How we crafted a domain-specific language for JSON transformation at RudderStack
RudderStack created a JSON Template Engine to simplify transformation of JSON data from one format to another, making it easier to manage and maintain complex integrations. This blog post will cover why we needed to craft our own Domain-Specific Language for JSON transformation and how we did it.

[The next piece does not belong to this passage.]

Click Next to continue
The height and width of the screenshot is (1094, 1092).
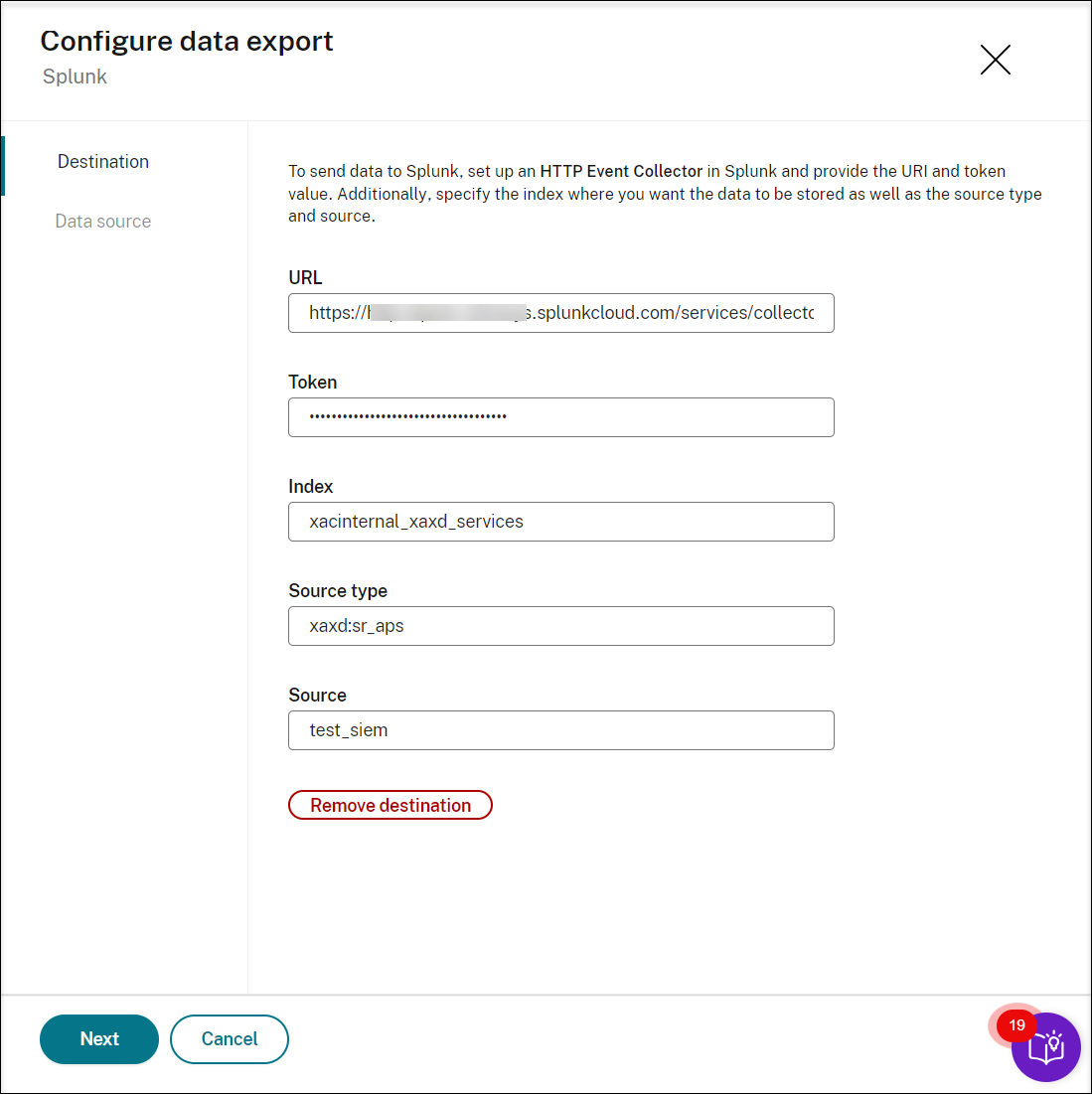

First, let’s understand the background about the problem that we were trying to solve and why we needed to create our own JSON Template Engine.
The challenge
RudderStack is the Warehouse Native CDP. We provide an integrated solution for data collection, unification in the warehouse, and activation. Our platform supports over 200 integrations and features a powerful Transformations tool. Traditionally, we used native JavaScript code for data transformation, which required significant effort and maintenance. Writing intricate JavaScript code for complex JSON transformations can be error-prone and time-consuming. Moreover, JavaScript’s general-purpose nature did not provide the level of abstraction and expressiveness needed to succinctly represent JSON transformation logic. Although JSONata offered a more efficient way to manipulate JSON data, we still encountered performance bottlenecks due to its parsing and interpretation overhead.
Our solution
The solution was to use a domain-specific language tailored specifically for JSON transformation. By designing a custom JSON template language, we can provide developers with a specialized syntax and semantics optimized for JSON manipulation tasks. Such a language would abstract away low-level JavaScript details, simplify complex transformation logic, and enhance readability and maintainability.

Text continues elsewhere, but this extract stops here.